É quarta-feira, o meu dia de fecho, por isso, quando alguém ler isto, o resultado já será notícia velha. Mas é impossível não mencionar o primeiro jogo de Portugal no Mundial, porque, por aqui, é só nisso que toda a gente pensa ou fala. Não tenho dúvidas de que o desfecho terá sido positivo para o nosso lado, mas ser português traz sempre aquela ansiedade habitual que a maioria de nós sente, muito embora este ano tenhamos tantas hipóteses como qualquer uma das grandes seleções de arrecadar o grande troféu. Nós, como povo, há muito que sofremos de tudo: desde derrotas humilhantes e dolorosas até à alegria de uma grande vitória.
A questão é que a grande vitória só aconteceu uma vez; o resto tem sido, bem… um desafio. Nem seria preciso dizer (mas menciono de qualquer forma) que relativamente poucas nações europeias se podem gabar de já terem sido campeãs e, naquele dia, a vitória foi algo de transcendente. Veremos. Ainda parecemos ser um bocado instáveis, pelo que é difícil ter a certeza de qual será a atitude que levaremos para o campo. Apesar disso, temos agora uma seleção nacional na qual podemos ousar confiar, uma excelente mistura de juventude e experiência. CR7 irá cantar o seu canto do cisne em Mundiais, por isso esperemos que consiga evocar alguma da sua magia extra para ajudar a equipa a chegar à final. Na minha opinião, jogamos até melhor em campo sem ele, embora ele mereça todo o respeito do mundo; portanto, se ele diz que está pronto, confiamos nele. Não tem como correr mal, desde que cumpram o plano (acho eu).

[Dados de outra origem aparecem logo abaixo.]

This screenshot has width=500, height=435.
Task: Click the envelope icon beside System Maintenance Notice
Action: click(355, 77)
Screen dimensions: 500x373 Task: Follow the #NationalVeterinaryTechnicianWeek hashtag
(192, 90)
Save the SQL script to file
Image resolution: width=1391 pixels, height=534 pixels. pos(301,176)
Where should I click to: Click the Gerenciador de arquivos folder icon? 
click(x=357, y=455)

E já que estou no assunto, devo dizer que este Mundial tem sido inédito pelo número de injustiças que estão aparentemente a ser cometidas, sem uma única palavra por parte da organização. Foi bastante óbvio desde o início que Infantino, presidente da FIFA, era o cão de colo de DT, por isso não só era claro que as injustiças seriam perpetradas, como também era evidente que o Sr. Infantino iria assobiar para o lado. A questão da água: não é permitida a entrada com garrafas, mas ao menos que a vendessem barata ou a dessem de graça para as pessoas se hidratarem! Por falar nisso, também há aquelas “pausas para hidratação” de dois minutos para os jogadores, que nunca precisaram delas no passado, se excluirmos a Arábia Saudita. Coincidentemente, as estações de televisão aproveitam esse tempo para vender publicidade astronomicamente cara, para entreter a malta enquanto os rapazes bebem.

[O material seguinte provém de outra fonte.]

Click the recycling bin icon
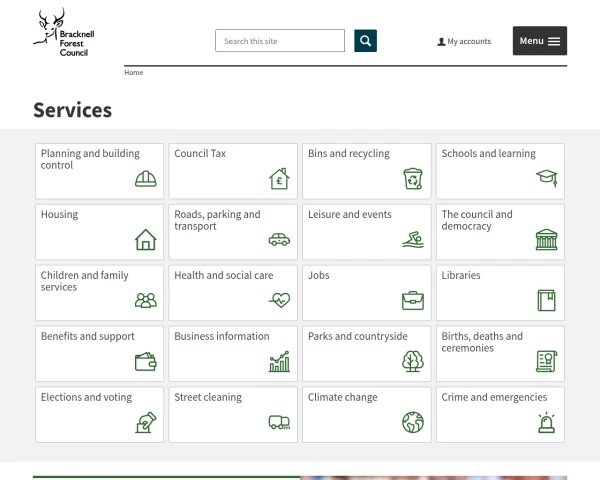The image size is (600, 480). pyautogui.click(x=413, y=179)
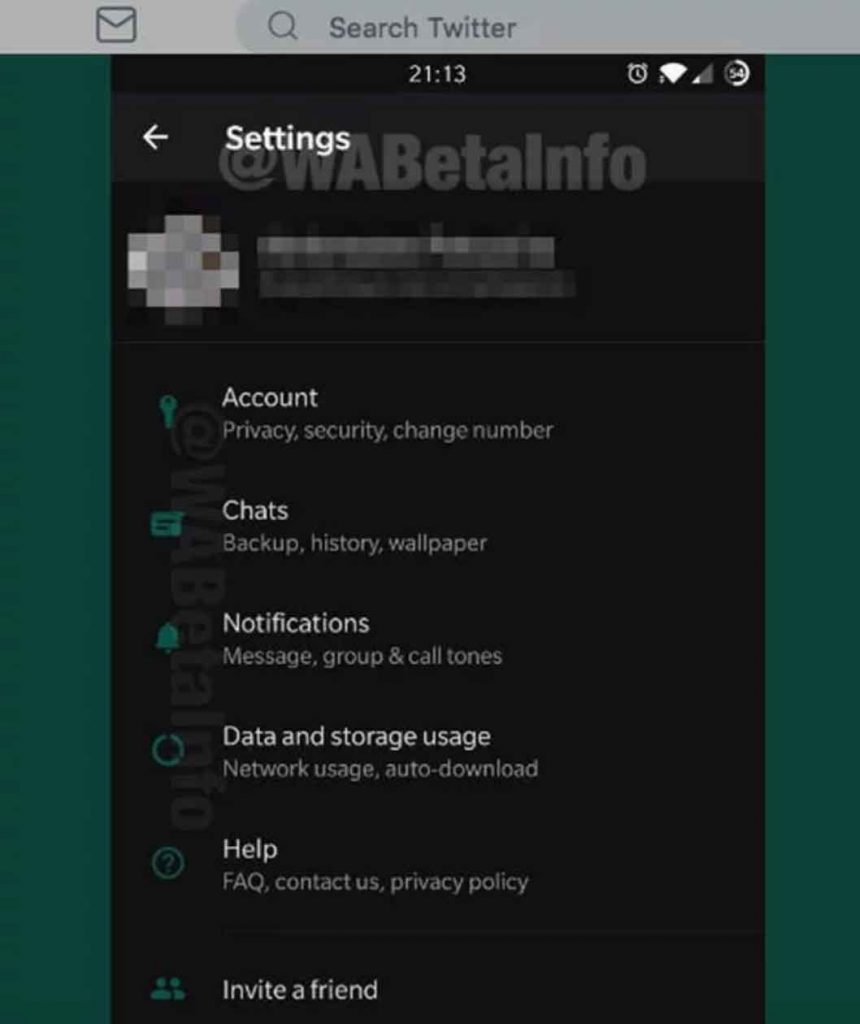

Os bilionários parecem sempre levar a melhor, especialmente nos “US of A”. E o preço dos bilhetes, credo! Milhares de dólares! O que aconteceu à história de unir toda a gente? Essa é a ideia que a FIFA adora associar a este torneio. Vão dizer isso à seleção do Irão, que joga todos os jogos em solo americano mas é obrigada a voar de volta para o México (onde está instalada e a treinar) imediatamente a seguir a cada partida, enquanto as outras seleções se podem restabelecer nas calmas, como dita o protocolo. O pobre do árbitro somali, que ia estrear-se num Mundial, foi recambiado para trás depois de horas a fio de interrogatórios. Ia ser o mais jovem de sempre num Campeonato do Mundo. Mesmo entre os que conseguiram entrar, houve muitos que tiveram de aguentar horas de interrogatório. Que raio de sítio. Nem sequer é irónico que um país que causou e continua a causar estragos a todo o planeta e aos seus habitantes esteja com uma superparanoia de que uma seleção que está a disputar aquele que é, indiscutivelmente, o maior evento desportivo do mundo, lhes vá fazer mal, ou que um jovem árbitro, a viver o sonho de uma vida, estivesse ali para outra coisa que não isso. O ladrão tem sempre medo de ser roubado.
Seja como for, espero que quando isto sair na sexta-feira, estejamos todos com um sorriso no rosto.